Data items:
▽

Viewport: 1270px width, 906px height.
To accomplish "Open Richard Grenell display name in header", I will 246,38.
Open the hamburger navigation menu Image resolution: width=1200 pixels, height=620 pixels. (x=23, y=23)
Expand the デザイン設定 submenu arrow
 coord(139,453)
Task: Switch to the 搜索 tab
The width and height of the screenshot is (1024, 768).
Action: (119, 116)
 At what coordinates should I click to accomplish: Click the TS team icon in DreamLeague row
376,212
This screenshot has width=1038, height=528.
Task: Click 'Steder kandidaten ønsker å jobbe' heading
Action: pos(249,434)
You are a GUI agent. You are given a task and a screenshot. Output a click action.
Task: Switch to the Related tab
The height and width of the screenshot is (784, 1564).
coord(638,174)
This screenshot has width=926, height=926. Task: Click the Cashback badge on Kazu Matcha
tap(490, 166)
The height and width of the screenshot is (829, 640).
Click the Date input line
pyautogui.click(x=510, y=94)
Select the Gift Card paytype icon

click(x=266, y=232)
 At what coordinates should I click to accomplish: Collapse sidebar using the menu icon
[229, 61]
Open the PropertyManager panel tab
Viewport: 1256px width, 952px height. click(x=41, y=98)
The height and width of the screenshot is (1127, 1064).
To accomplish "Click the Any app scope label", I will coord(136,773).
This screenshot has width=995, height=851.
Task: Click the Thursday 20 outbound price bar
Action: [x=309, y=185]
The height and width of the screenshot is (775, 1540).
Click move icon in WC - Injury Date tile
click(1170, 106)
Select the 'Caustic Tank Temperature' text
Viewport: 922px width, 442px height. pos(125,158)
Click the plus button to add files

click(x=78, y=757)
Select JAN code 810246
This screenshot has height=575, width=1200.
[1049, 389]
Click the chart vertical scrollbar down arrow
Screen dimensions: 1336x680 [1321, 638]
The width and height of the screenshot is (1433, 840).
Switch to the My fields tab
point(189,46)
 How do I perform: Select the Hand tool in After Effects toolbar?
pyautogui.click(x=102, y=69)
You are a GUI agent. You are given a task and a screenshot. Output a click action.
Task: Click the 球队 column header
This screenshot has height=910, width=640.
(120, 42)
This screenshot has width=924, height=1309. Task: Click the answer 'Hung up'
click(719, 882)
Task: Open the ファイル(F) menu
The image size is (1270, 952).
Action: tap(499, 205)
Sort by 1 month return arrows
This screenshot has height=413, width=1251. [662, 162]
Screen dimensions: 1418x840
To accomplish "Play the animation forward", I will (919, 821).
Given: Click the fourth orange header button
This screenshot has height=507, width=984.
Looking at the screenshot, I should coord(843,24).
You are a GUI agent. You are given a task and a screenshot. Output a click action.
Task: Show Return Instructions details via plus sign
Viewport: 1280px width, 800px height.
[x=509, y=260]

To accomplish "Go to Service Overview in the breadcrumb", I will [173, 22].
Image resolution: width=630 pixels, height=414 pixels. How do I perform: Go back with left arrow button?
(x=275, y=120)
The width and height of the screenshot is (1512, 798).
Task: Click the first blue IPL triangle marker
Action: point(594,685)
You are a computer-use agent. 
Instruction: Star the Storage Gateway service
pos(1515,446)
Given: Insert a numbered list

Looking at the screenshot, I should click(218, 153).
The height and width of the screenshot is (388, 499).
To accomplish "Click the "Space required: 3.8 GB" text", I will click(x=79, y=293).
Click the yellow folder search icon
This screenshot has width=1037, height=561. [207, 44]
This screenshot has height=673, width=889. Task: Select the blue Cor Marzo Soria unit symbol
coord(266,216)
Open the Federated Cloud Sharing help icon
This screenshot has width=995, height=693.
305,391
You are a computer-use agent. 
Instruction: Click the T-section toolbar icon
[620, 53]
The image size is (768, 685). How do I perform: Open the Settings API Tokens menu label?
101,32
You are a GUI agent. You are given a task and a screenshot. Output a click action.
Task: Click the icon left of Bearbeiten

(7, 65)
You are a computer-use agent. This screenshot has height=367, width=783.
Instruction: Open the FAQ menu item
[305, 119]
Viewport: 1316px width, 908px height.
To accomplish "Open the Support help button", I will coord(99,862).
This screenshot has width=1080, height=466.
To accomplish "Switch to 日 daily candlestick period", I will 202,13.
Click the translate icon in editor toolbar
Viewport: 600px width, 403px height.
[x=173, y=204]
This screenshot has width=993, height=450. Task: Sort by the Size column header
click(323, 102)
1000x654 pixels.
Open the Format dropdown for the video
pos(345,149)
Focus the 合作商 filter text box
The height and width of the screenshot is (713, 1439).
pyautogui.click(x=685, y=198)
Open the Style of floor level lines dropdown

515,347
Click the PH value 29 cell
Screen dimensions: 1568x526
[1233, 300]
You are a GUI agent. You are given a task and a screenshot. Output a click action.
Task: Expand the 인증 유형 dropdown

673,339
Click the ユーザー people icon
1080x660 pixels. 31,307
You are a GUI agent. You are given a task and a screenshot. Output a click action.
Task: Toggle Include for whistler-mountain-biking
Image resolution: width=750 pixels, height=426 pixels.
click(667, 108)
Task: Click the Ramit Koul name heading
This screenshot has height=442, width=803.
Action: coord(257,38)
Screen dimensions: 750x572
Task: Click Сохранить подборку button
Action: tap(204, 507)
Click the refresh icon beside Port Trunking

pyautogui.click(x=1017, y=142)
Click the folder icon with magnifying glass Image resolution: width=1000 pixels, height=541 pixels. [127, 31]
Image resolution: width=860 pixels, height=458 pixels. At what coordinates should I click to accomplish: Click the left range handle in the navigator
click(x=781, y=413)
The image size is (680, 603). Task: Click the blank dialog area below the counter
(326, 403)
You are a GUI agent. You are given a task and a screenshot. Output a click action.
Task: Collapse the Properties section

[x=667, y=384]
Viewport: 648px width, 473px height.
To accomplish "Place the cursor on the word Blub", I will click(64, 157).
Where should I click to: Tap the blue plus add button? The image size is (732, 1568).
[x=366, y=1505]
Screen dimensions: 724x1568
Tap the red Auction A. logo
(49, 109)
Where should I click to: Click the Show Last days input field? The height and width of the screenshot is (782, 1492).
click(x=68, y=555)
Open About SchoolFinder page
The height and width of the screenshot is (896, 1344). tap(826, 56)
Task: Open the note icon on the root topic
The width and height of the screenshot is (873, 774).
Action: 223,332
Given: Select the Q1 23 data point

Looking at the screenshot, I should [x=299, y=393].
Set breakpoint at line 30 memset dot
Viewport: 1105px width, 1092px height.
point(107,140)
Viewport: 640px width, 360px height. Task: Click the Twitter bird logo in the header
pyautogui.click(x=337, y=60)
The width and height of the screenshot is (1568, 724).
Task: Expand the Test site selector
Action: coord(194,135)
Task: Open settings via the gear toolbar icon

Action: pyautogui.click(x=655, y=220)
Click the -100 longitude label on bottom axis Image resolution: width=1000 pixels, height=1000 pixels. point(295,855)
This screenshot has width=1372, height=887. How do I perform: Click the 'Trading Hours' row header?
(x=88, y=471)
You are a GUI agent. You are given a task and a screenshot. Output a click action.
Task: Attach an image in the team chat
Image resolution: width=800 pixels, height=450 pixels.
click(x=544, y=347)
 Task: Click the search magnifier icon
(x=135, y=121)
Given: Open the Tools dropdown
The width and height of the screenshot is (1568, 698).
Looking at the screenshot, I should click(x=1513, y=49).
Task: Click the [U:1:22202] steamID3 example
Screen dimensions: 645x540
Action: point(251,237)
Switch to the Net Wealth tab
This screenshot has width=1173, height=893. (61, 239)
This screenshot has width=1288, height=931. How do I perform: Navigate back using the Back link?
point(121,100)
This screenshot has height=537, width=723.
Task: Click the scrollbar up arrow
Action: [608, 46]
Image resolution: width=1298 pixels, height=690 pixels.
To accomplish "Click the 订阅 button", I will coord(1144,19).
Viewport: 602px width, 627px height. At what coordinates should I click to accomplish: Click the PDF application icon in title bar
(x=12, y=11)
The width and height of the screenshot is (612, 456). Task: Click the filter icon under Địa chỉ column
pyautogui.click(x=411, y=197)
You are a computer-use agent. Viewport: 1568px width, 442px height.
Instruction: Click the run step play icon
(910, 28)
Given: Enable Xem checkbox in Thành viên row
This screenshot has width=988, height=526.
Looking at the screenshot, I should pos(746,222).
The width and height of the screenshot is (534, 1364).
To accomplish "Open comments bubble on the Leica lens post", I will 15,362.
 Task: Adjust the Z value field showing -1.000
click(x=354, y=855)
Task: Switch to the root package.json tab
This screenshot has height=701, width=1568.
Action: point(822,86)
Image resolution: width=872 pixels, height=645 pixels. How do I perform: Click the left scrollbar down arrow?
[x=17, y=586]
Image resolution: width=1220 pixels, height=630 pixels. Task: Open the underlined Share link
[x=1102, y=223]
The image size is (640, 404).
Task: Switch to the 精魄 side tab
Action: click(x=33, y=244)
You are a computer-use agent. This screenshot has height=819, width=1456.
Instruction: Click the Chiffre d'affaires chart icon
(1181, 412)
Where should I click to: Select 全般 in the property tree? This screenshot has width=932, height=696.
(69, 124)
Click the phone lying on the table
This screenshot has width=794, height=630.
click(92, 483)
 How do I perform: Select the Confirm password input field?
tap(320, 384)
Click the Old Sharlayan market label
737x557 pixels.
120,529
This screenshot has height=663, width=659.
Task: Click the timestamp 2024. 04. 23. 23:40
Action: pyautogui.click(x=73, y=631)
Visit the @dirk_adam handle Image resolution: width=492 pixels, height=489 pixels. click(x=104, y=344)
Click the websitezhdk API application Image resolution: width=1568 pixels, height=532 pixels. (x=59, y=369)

△

Extract verbatim the lines from the one containing "Open the hamburger" through the one containing "pyautogui.click(x=510, y=94)", including both of those lines.

**Full answer:**
Open the hamburger navigation menu Image resolution: width=1200 pixels, height=620 pixels. (x=23, y=23)
Expand the デザイン設定 submenu arrow
 coord(139,453)
Task: Switch to the 搜索 tab
The width and height of the screenshot is (1024, 768).
Action: (119, 116)
 At what coordinates should I click to accomplish: Click the TS team icon in DreamLeague row
376,212
This screenshot has width=1038, height=528.
Task: Click 'Steder kandidaten ønsker å jobbe' heading
Action: pos(249,434)
You are a GUI agent. You are given a task and a screenshot. Output a click action.
Task: Switch to the Related tab
The height and width of the screenshot is (784, 1564).
coord(638,174)
This screenshot has width=926, height=926. Task: Click the Cashback badge on Kazu Matcha
tap(490, 166)
The height and width of the screenshot is (829, 640).
Click the Date input line
pyautogui.click(x=510, y=94)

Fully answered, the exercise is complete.